The coordinates of the foot of perpendicular from the point \( (2, 3) \) on the line \( y = 3x + 4 \) is given by:

• A. \( \left( \frac{37}{10}, \frac{-1}{10} \right) \)
• B. \( \left( \frac{-1}{10}, \frac{37}{10} \right) \)
• C. \( \left( \frac{10}{37}, -10 \right) \)
• D. \( \left( \frac{2}{2}, \frac{-1}{3} \right) \)

Hint:

For finding the foot of the perpendicular from a point to a line, use the slope condition \( m_1 \times m_2 = -1 \) and the fact that the foot of the perpendicular lies on the given line.

Answer 1

The Correct Option is B

Let the coordinates of the foot of the perpendicular from the point \( P(2,3) \) to the given line \( y = 3x + 4 \) be \( A(\alpha, \beta) \).
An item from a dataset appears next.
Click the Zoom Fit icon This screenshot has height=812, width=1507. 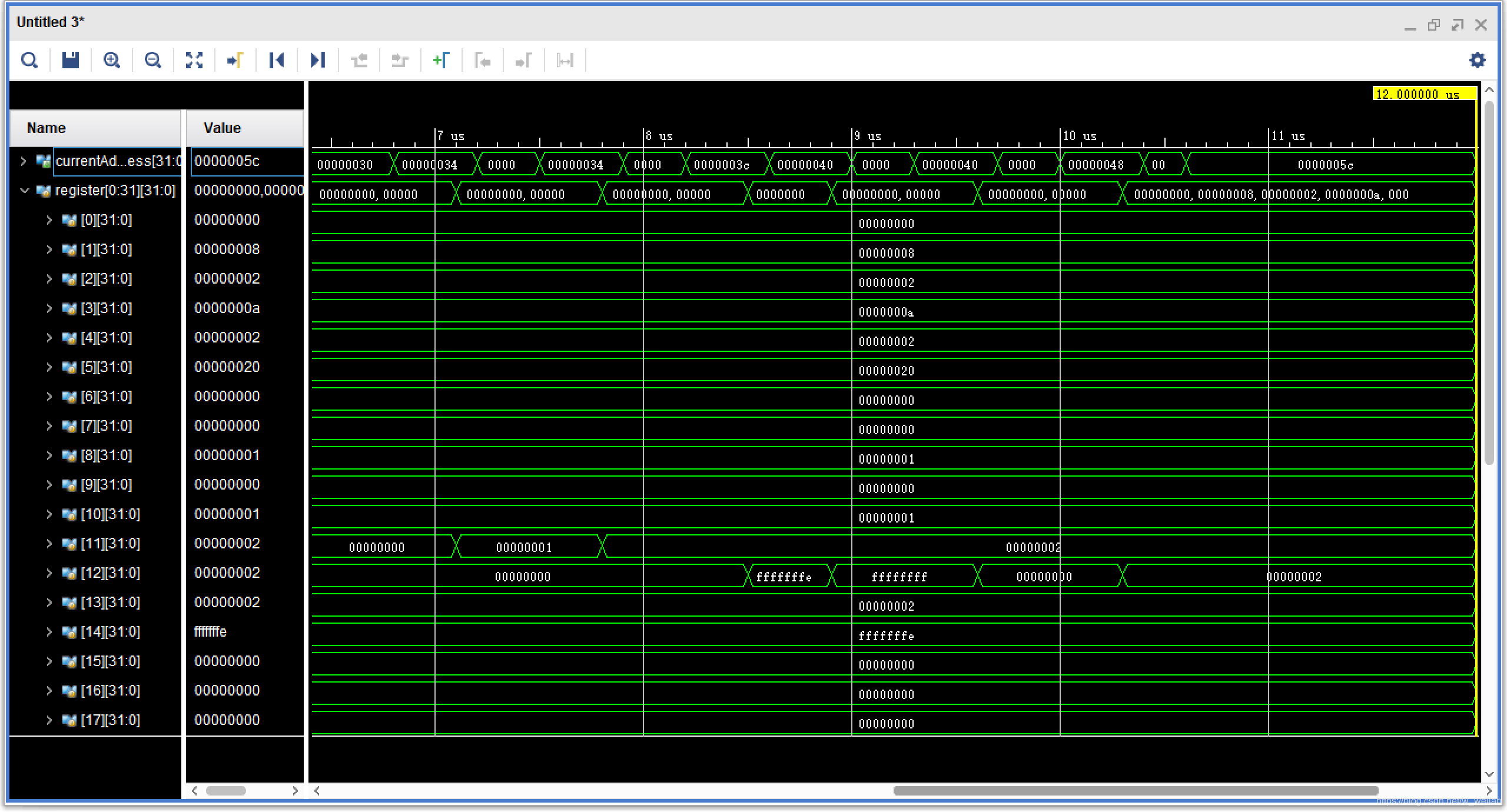[194, 60]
Step 1: Find the slope of AP The slope of line \( y = 3x + 4 \) is: \[ m_2 = 3 \] The slope of line \( AP \) (joining \( P(2,3) \) and \( A(\alpha, \beta) \)) is: \[ m_1 = \frac{\beta - 3}{\alpha - 2} \] Since \( AP \) is perpendicular to the given line, their slopes satisfy: \[ m_1 \times m_2 = -1 \] \[ \frac{\beta - 3}{\alpha - 2} \times 3 = -1 \] Solving for \( \beta \): \[ 3\beta - 9 = -(\alpha - 2) \] \[ 3\beta = -\alpha + 11 \]
Step 2: Use the equation of the given line Since \( A(\alpha, \beta) \) lies on the given line \( y = 3x + 4 \), we substitute \( \alpha \) into the equation: \[ \beta = 3\alpha + 4 \]
Step 3: Solve for \( \alpha \) and \( \beta \) Equating the two expressions for \( \beta \): \[ 3\alpha + 4 = -\alpha + 11 \] \[ 3\alpha + \alpha = 11 - 4 \] \[ 4\alpha = 7 \] \[ \alpha = -\frac{1}{10} \] Substituting \( \alpha = -\frac{1}{10} \) into \( \beta = 3\alpha + 4 \): \[ \beta = 3 \times \left( -\frac{1}{10} \right) + 4 \] \[ = -\frac{3}{10} + \frac{40}{10} \] \[ = \frac{37}{10} \] Thus, the coordinates of the foot of the perpendicular are: \[ \left( \frac{-1}{10}, \frac{37}{10} \right) \] which corresponds to option (b).